COMPANIES must navigate a minefield of taxes, regulations and restrictions to successfully trade internationally.

Whether simply selling overseas, establishing a representative office, joint venture or a wholly-owned enterprise, there are a bewildering number of factors to take into account, from taxes and tariffs to labour rules and restrictions on foreign investment.

For businesses that have previously traded solely in the UK, or even in the European Union, the amount of red tape sometimes associated with doing business in new markets can appear daunting.

But a low-growth UK market and the rewards for success in high growth economies are encouraging more companies to take the plunge.

The new supplement on international trade from, in partnership with DLA Piper and RSM Tenon, takes an in depth look at the major regulatory issues in traditional as well as major growth markets across the areas of staff, tax, compliance, and culture. Click here to download.
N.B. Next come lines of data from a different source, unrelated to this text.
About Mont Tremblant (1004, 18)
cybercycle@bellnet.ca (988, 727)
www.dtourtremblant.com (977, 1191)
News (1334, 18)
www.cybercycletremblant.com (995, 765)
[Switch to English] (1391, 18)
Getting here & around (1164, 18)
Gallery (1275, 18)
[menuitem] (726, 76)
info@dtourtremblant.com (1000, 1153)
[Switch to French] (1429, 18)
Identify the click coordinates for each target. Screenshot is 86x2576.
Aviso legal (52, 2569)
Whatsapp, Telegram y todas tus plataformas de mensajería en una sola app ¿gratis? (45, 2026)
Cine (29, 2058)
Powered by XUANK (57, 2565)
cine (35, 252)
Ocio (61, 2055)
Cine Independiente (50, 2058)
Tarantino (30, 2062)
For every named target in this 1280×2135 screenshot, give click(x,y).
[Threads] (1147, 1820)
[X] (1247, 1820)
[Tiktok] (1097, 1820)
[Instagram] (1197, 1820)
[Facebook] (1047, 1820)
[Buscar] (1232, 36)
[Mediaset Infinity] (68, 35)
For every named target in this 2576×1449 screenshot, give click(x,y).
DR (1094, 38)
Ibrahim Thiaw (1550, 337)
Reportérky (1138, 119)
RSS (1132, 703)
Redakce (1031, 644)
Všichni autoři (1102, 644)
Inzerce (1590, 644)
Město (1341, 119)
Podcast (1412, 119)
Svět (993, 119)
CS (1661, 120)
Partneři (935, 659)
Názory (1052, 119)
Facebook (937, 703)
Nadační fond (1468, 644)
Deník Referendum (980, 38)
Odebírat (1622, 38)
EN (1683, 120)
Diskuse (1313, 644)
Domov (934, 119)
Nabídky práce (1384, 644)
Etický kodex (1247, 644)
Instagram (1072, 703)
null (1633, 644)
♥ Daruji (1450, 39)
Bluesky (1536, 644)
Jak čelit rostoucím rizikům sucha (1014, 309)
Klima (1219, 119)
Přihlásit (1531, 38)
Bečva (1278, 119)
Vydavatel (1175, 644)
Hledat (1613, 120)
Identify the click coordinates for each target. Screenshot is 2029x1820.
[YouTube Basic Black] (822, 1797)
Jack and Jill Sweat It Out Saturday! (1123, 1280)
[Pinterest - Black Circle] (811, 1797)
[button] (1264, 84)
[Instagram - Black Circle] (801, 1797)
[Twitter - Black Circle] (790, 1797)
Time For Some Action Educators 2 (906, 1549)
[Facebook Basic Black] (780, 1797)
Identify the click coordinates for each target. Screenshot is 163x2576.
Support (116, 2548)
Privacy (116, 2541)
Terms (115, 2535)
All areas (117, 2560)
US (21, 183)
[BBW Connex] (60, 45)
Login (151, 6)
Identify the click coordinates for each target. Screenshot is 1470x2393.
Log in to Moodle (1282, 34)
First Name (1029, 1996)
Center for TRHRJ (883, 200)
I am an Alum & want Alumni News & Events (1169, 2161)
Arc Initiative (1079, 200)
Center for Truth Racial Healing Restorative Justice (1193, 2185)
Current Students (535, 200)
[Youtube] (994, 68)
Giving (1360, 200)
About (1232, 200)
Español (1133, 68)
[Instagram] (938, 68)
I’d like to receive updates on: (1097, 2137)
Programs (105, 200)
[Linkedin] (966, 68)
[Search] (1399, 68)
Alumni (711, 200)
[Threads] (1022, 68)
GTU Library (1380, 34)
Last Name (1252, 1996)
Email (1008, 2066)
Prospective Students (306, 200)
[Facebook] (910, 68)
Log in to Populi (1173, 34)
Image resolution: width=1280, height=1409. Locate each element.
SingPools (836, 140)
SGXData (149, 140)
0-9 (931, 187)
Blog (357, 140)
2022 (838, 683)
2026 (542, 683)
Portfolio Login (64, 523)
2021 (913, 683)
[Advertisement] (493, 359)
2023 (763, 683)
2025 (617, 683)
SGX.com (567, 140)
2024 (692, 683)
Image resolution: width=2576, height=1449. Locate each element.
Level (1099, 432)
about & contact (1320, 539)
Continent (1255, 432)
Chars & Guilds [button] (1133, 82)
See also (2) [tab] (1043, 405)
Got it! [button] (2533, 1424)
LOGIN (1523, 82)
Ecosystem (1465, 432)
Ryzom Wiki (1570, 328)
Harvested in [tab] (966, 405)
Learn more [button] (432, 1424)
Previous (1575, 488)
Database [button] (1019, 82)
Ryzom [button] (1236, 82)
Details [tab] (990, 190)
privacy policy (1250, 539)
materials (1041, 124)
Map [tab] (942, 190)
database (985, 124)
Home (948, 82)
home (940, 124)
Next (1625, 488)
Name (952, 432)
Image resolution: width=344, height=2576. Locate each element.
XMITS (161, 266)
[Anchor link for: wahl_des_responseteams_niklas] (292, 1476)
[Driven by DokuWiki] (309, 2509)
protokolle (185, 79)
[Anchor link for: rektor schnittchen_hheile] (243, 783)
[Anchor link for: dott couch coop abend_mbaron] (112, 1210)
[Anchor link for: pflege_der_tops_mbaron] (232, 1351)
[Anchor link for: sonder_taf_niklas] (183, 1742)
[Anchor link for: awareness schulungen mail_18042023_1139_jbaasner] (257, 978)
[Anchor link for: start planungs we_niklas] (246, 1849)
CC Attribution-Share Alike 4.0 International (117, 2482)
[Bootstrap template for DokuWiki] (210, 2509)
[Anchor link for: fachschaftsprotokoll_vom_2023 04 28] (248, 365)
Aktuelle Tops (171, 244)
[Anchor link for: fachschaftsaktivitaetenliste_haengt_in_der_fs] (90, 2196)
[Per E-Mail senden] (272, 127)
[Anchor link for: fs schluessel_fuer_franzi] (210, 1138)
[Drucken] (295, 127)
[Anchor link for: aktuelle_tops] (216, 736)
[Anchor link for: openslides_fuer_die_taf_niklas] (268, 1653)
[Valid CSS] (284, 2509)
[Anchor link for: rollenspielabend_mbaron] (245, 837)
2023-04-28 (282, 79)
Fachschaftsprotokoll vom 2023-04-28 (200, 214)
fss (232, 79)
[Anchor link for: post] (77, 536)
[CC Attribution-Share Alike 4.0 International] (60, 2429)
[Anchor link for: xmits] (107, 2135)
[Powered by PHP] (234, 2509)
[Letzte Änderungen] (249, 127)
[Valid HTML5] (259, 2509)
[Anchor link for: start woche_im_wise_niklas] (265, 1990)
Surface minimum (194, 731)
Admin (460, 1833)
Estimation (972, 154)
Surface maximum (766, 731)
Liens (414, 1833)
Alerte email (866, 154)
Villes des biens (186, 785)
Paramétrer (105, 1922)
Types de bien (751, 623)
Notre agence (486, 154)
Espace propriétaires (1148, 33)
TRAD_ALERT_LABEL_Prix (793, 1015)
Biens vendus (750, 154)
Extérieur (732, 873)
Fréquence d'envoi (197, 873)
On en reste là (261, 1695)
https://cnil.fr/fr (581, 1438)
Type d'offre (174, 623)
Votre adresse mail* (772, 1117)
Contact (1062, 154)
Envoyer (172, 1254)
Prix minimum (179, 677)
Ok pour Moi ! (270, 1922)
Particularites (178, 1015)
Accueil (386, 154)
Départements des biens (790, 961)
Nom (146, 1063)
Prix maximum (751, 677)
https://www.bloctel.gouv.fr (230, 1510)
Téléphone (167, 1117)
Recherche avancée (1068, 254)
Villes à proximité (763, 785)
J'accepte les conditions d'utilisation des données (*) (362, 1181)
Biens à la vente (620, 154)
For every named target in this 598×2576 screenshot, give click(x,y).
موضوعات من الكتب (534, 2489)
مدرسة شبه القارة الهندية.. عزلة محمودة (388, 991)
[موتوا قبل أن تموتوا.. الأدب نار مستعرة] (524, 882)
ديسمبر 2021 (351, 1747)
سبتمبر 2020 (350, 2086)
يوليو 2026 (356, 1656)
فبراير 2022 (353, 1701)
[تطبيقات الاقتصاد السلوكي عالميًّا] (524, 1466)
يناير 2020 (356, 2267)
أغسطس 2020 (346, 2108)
Clive Drinkwater, regional director for UK Trade & Investment, says that companies can divide their costs of trading overseas into four areas.

“If you want to broadly categorise, your main costs would be labour, materials, energy and overheads such as business taxes,” he says.

He advises companies take time to research how easy it is to do business in a potential market as well as risks in terms of corruption and lack of transparency.

“And it’s essential to get quality professional advice. It’s a minefield if you don’t,” he added.